The interview comes after Alcock previously addressed potential fan backlash to Supergirl, where she talked about online reactions and how fans discuss women in major franchise roles.
The article also makes it clear Supergirl is a movie with a lot riding on it, especially after James Gunn’s Superman made over $600 million at the box office, which Variety describes as a promising start, but not a home run [...]
According to the interview, Alcock says she drew from her House of the Dragon experience, where online fandom pitted younger cast members against the older versions of the same characters.
The piece then shifts into superhero fandom, describing it as a battleground for backlash, organized attacks, trolls, and incels.
Alcock also responds to the reaction from her previous Vanity Fair comments, where she said people have become comfortable with a “weird ownership of women’s bodies.”

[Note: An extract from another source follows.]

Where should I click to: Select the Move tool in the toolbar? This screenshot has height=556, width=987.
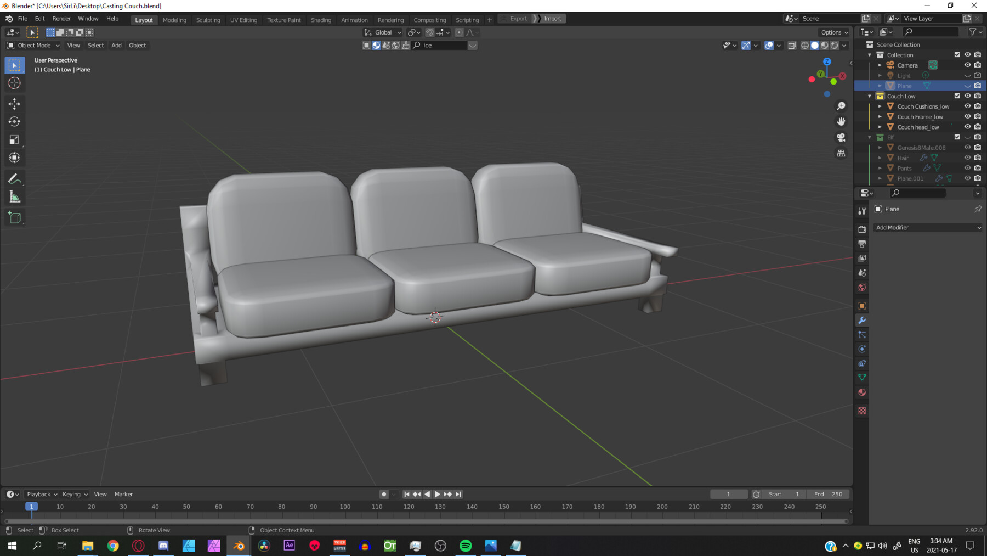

In the new Variety interview, Alcock says she didn’t even say “men,” adding that the online reaction proved her point..
Maybe Alcock is simply answering the questions she’s being asked. Maybe the studio and PR teams are coaching her on how to handle the perceived backlash narrative.
Either way, the campaign is now putting the attention on trolls, incels, and toxic fandom instead of selling audiences on why they should pay to see Supergirl.
Instead, the message is starting to sound familiar: if you don’t like it, you might be part of the problem.
Marvel already went down this road with Brie Larson. Captain Marvel rode the Avengers: Endgame wave to over $1 billion, but The Marvels didn’t have that same protection and collapsed at the box office.
The lesson is simple: you don’t grow an audience by lecturing it. You make a movie people want to see, and let the movie speak for itself.